[START Document passage]

Hear, O Israel: The LORD our God, the LORD is one! You shall love the LORD your God with all your heart, with all your soul, and with all your strength. And these words which I command you today shall be in your heart. You shall teach them diligently to your children, and shall talk of them when you sit in your house, when you walk by the way, when you lie down, and when you rise up. You shall bind them as a sign on your hand, and they shall be as frontlets between your eyes. You shall write them on the doorposts of your house and on your gates. (Dt. 6:4-9)

In this passage, God gives us parents very specific and concrete directions about how we are to train our children to love Him. He does not tell us to teach them to "know" Him through detailed systematic theology, or to "love" Him through warm fuzzy feelings and mushy "Jesus Loves Me" songs. Rather, throughout Deuteronomy He tells us that we are to teach our children to observe His commands so that they will teach their children to do the same. To love God, to know Him, depends on knowing and doing what He requires. Loving and knowing God is fundamentally covenantal (e.g., Dt. 5:10; 7:9; Dan. 9:4; Jn. 17:3, 26), and we are to teach our children how to live according to that magnificent covenant.

[END Document passage]

* **What is expected**:
Quote the commentary on Deuteronomy 6 and raising children word for word, from "Hear, O Israel: The" to "gates. (Dt. 6:4-9)".

[START Data]

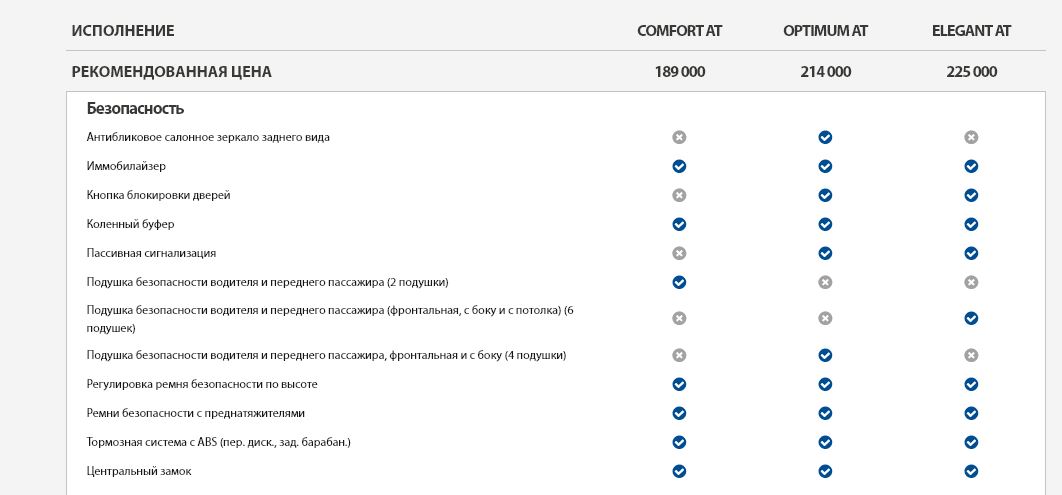This screenshot has height=495, width=1062.
Task: Select the ELEGANT AT column header
Action: click(x=971, y=31)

[END Data]

* **Finished exercise**:
Hear, O Israel: The LORD our God, the LORD is one! You shall love the LORD your God with all your heart, with all your soul, and with all your strength. And these words which I command you today shall be in your heart. You shall teach them diligently to your children, and shall talk of them when you sit in your house, when you walk by the way, when you lie down, and when you rise up. You shall bind them as a sign on your hand, and they shall be as frontlets between your eyes. You shall write them on the doorposts of your house and on your gates. (Dt. 6:4-9)